O tym, jak dynamicznie rośnie popularność e-booków na polskim rynku, świadczy chociażby liczba spotykanych w autobusie, tramwaju czy pociągu osób trzymających w ręku różnego rodzaju czytniki. Chociaż jednak liczba dostępnych urządzeń oraz e-publikacji systematycznie się zwiększa, zjawisko e-czytelnictwa i rosnąca konkurencja rynkowa nie pociągają za sobą naturalnego, jak by się mogło wydawać, rynkowego trendu w postaci obniżki cen e-booków.
Co więcej, ceny elektronicznych książek są bardzo zbliżone do cen ich papierowych odpowiedników, choć wydawałoby się, że dystrybucji e-kontentu nie dotyczy wiele kosztów stałych, jakie muszą mieć na uwadze tradycyjni wydawcy.
Ci ostatni natomiast, pytani o powody takiego stanu, zwracają uwagę na fakt, że jedna z podstawowych przyczyn tkwi w dodatkowych obciążeniach podatkowych. O ile bowiem wydawca książki w formie papierowej uprawniony jest do skorzystania podczas jej sprzedaży z preferencyjnej stawki podatku VAT (5 proc.), o tyle wydawca e-booka musi swój produkt opodatkować według stawki podstawowej (23 proc.).
Ta sama treść, różne stawki
Nie da się ukryć, że trudno racjonalnie uzasadnić powody, dla których książki w wersji elektronicznej opodatkowane są inną stawką podatku VAT niż ich papierowe odpowiedniki. W końcu zawartość (treść) w obu wypadkach jest dokładnie taka sama – w „Krzyżakach" Sienkiewicza w wersji cyfrowej bitwa pod Grunwaldem nie kończy się innym wynikiem niż ta rozegrana na kartach powieści wydanej w tradycyjnej postaci.
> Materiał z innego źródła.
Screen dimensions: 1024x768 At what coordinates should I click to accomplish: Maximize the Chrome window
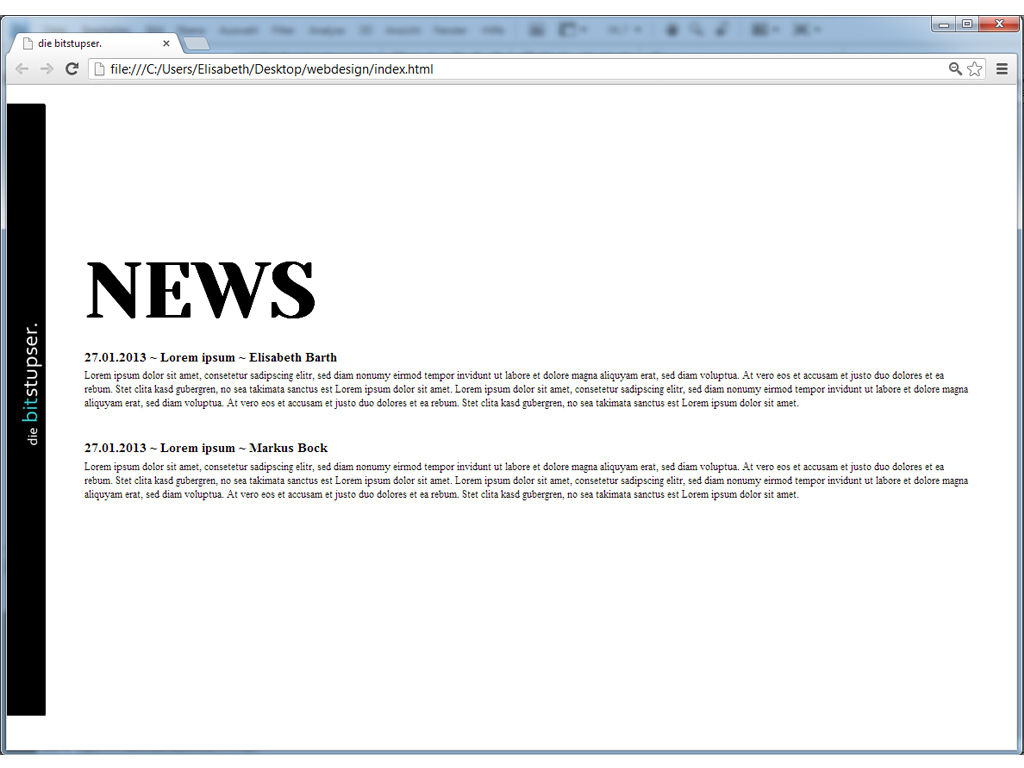[967, 23]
Pytanie, skąd się wzięły te rozbieżności, zaczęło interesować nie tylko wydawców i czytelników, ale także posłów na Sejm, którzy kilka razy poruszali tę kwestię w interpelacjach. Odpowiedzi resortu finansów (ostatnia z 29 lutego) najczęściej ograniczały się jednak do stwierdzenia, iż rozróżnienie jest efektem przepisów unijnych i polski ustawodawca nie może go w żaden sposób zlikwidować.